Data:
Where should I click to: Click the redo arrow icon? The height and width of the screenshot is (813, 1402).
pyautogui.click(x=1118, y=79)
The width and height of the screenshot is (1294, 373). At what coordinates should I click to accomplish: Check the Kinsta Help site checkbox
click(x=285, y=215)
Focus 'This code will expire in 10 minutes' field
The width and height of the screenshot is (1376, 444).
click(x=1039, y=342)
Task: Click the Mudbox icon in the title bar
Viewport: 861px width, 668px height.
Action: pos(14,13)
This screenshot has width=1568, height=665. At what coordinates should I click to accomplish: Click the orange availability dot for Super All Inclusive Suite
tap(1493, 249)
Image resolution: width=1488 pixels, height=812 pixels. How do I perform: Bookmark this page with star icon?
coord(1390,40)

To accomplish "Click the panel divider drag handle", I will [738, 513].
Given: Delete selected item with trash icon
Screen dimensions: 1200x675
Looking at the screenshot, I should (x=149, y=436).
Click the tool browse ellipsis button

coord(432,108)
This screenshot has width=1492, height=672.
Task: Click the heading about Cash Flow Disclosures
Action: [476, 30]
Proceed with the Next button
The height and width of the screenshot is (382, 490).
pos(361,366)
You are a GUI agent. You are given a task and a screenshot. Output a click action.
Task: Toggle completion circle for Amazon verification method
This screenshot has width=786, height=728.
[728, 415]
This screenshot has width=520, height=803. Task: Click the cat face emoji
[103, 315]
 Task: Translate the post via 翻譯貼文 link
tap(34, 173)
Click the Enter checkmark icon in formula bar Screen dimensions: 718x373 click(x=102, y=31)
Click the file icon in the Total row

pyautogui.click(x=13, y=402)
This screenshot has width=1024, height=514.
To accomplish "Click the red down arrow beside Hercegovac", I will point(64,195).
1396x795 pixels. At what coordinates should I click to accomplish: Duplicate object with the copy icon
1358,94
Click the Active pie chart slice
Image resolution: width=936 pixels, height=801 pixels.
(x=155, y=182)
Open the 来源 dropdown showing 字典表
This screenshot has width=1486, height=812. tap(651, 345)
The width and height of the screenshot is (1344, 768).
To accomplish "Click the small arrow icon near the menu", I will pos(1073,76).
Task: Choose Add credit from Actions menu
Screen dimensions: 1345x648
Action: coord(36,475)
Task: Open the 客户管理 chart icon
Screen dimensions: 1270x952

What the task requires: Identify the lines of the data that contain the word "menu". Copy each of them.

Answer for this exercise:
To accomplish "Click the small arrow icon near the menu", I will pos(1073,76).
Task: Choose Add credit from Actions menu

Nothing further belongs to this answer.